Starting at the line that holds "The width and", restate every line word for word up to and including the last one in the listing below, and omit all pictures.

══ SUPPLIED INFORMATION

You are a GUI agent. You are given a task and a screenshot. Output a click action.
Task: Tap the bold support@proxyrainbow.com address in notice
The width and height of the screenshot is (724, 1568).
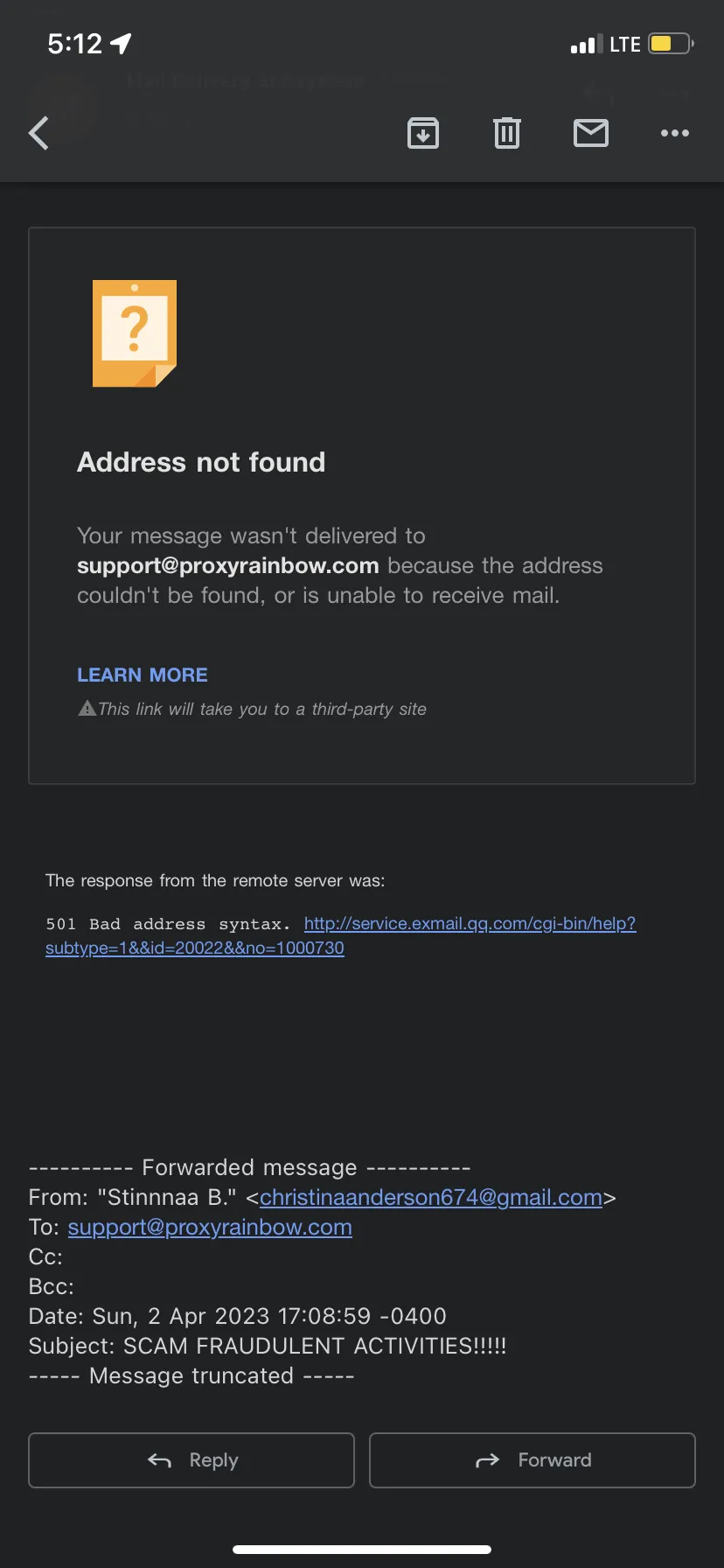228,565
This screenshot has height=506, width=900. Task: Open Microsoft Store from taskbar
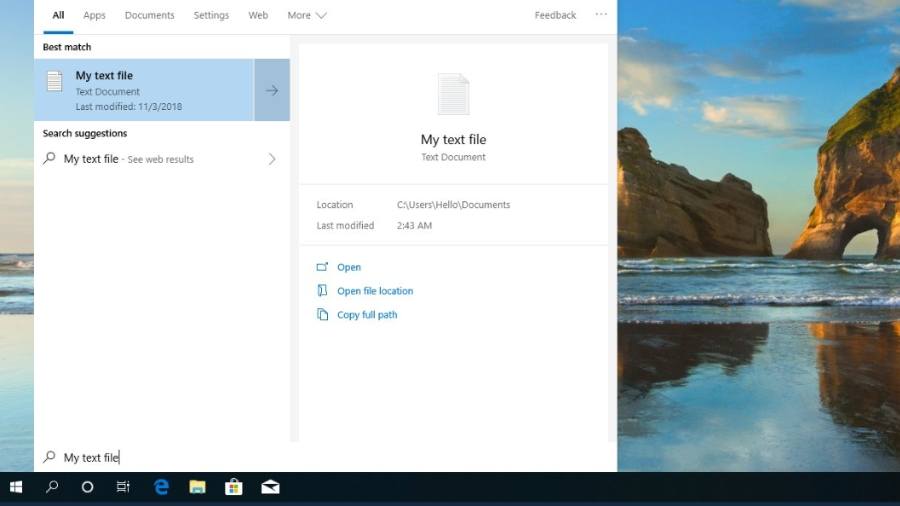(x=234, y=487)
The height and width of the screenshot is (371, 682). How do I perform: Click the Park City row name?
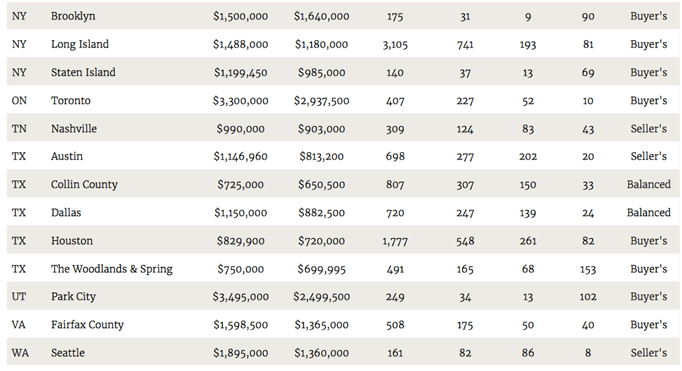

════

▶ **ANSWER BOX**
The width and height of the screenshot is (724, 1568).
228,565
This screenshot has height=506, width=900. Task: Open Microsoft Store from taskbar
(x=234, y=487)
The height and width of the screenshot is (371, 682). How do I perform: Click the Park City row name?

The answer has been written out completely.